Un masque à gaz.
Je viens de lire un livre que j’ai
trouvé à la fois passionnant, précis et instructif sur la création de la
Gestalt-thérapie. Je voudrais vous en faire part à travers quelques articles de
ce blog. Il s’agit de « Ma Gestalt-thérapie, une
poubelle-vue-du-dehors-et-du-dedans » de Fritz Perls.
Cet article est la suite de celui-ci.
Voici le résumé de ce livre.
Je tiens à
signaler ici combien cela me stupéfie que, chaque fois qu’il me prend fantaisie
d’écrire sur un sujet donné, un thème différent émerge, tirant une construction
ancienne de ma poubelle (mentale, cette fois je l'admets) et j'apprends
quelque chose de nouveau. Je suis même prêt à reconnaître que ma poubelle
n'existe pas du tout, que je l'ai inventée seulement pour jouer à mon jeu de
réorientation. A nouveau, je regarde autour de moi, je regarde mon bureau,
moins encombré que d'habitude, le ressac, les montagnes. Est-ce que j'ai envie
de parler d'Esalen ou de m'habiller et de descendre prendre mon petit déjeuner
au bâtiment central ?
« M'habiller »
semble drôle. Je suis en pyjama, et tout ce que je fais, c'est d'enfiler une de
mes combinaisons, mon vêtement préféré. J'en ai plein, et les meilleures sont
en tissu éponge — particulièrement agréable pour aller aux bains chauds.
Je descends
rarement à pied. J'utilise ma petite Fiat qui fait un demi-mètre de moins que
la VW. Je l'appelle mon landau motorisé. Ma maison est juchée à une centaine de
mètres au-dessus des bains, en plein sur la falaise. Elle est en grande partie
creusée dans la .montagne, de sorte qu'elle regarde à la fois vers l'infini de
l'océan — des milliers et des milliers de kilomètres carrés — et vers les
falaises sauvages, en pente douce, qui stoppent le travail de sape, le
harcèlement opiniâtre des flots, et ne condescendent à donner aux vagues, à
leur molle exigence, que quelques gros galets.
On ne sort pas
par la porte.

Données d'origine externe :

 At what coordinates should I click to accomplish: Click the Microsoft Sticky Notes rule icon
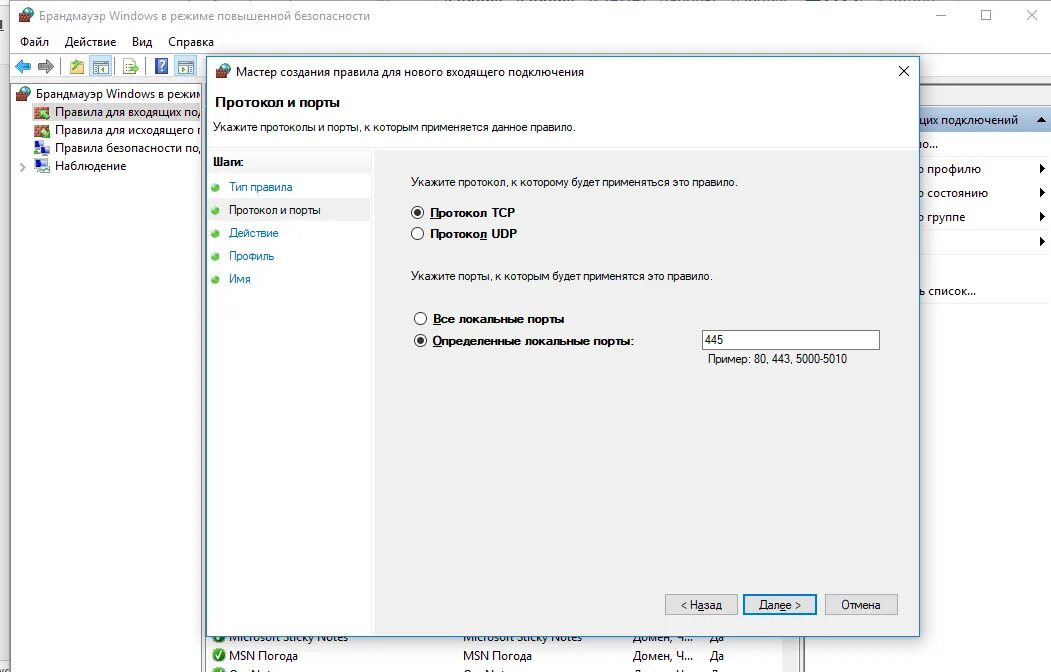222,637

On émerge, non pas comme autrefois dans une nature vierge, mais
dans un mélange de paysage magnifique, de marches de pierres naturelles qui
sont l'extension du mur d'enceinte, et de bus, de cabines et de voitures.
Descendre au
pavillon central et en remonter n'est pas un gros effort pour la plupart des
gens. Pour moi, si. D'habitude, j'y vais en voiture. De là aux bains, il m'en
reste encore autant à faire à pied. Peu à peu, j'arrive mieux à grimper.

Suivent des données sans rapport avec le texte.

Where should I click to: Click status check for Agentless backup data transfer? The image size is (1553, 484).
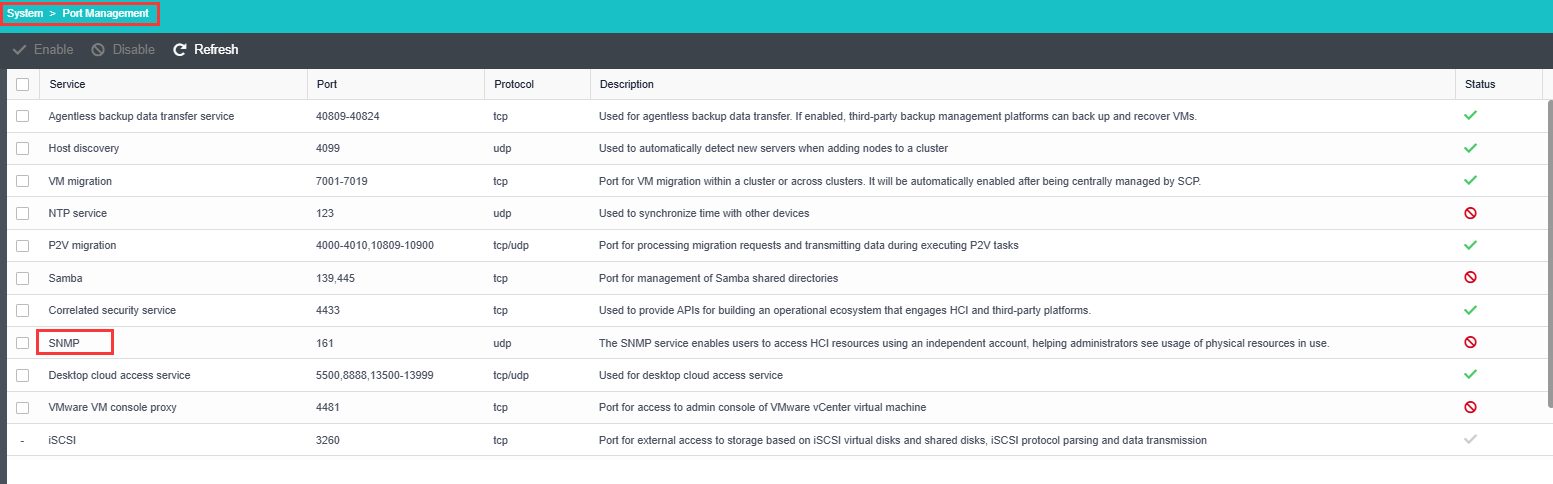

Parfois, je puis le faire sans forcer mon cœur, ni les muscles de mes jambes.
A mon arrivée
à Esalen, mon cœur était assez mal en point.
J'ai envie de
parler de mon cœur. Je tâtonne en quête d'un commencement de compréhension. La
poubelle devient un manège de cauchemar. Les « voyages » à la psilocybine, leur
contenu : failli mourir, failli mourir, j'y renonce. Non ! Revenons à la vie,
revenons.
Le tourbillon
s'arrête. Me voici de nouveau dans les tranchées. 1916. Non, plus dans les
tranchées. Je suis dans un hôpital militaire. Loin des misères du front, j'ai
rencontré un type bien, notre nouveau major. Nous causons ; il veut que je lui
parle de l'anti-sémitisme. Cela abonde, oui, même dans les tranchées. Mais
surtout de la part des officiers.
Notre
compagnie a été déplacée vers un autre secteur du front. J'ai attrapé la
grippe, avec une forte fièvre. Il m'envoie à l'hôpital. J'ai un vrai lit. Il me
rend visite deux jours plus tard. Suis-je en mesure de le suivre ? La fièvre
monte et elle est réelle, ni fabriquée ni simulée. Et cependant elle tombe dès
que je suis loin de la zone des combats.
Le lendemain,
au réveil, je rêve : ma famille, au premier plan ma sœur Greta, celle que
j'aime, tous autour de ma tombe, me suppliant de revenir à la vie. Je bande mes
forces, je tire, je fais un énorme effort et je réussis. Lentement, lentement,
je reviens à la vie, désireux, sans l'être, tout en l'étant, de renoncer à la
mort, la mort qui était tellement préférable aux horreurs de la guerre.
J'avais déjà
réussi à m'endurcir et à me désensibiliser, mais il y avait deux sortes de mort
que j'avais peine à regarder en face.
L'une était
celle qui venait des attaques de commandos. Ils sortaient des tranchées une
fois que les gaz asphyxiants avaient atteint les lignes ennemies. Ils étaient
armés d'une espèce de long marteau élastique dont ils se servaient pour
assommer et tuer quiconque donnait encore signe de vie. Je n'ai jamais pu savoir
s'ils agissaient ainsi pour économiser les munitions, pour éviter d'être
découverts, ou par pure jouissance sadique.
L'autre mort,
je ne l'ai vue qu'une fois. Le matin, nous avions testé nos masques à gaz avec
un gaz lacrymogène. Ils nous semblaient aller très bien. Cette nuit-là, nous
fîmes une autre attaque aux gaz. Une dernière vérification des bouteilles
d'acier, le météorologiste mesure la vitesse du vent, sa régularité, sa
direction.
Les heures
passent. La veille, l'attaque avait été ajournée. En sera-t-il de même ce soir
? Les heures passent. Je ne suis pas très tendu, assis dans ma cagna et lisant
quelque publication savante. Finalement, les conditions de vent semblent
favorables. Ouvrez les valves ! Le nuage jaune se dirige vers les tranchées
d'en face. Tout à coup, un tourbillon. Le vent a changé de direction. Les
tranchées sont en zigzag. Les gaz pourraient revenir sur nous. Et c'est ce qui
arrive, bien des masques ne marchent pas. Nous sommes nombreux à respirer ce
poison, plus ou moins. Je suis le seul médecin et n'ai que quatre petites
bouteilles d'oxygène ; chacun en réclame désespérément et s'accroche à moi, et
il faut que j'arrache la bouteille aux uns pour soulager les autres.
Plus d'une
fois, j'ai eu la tentation de retirer mon masque de mon visage en nage.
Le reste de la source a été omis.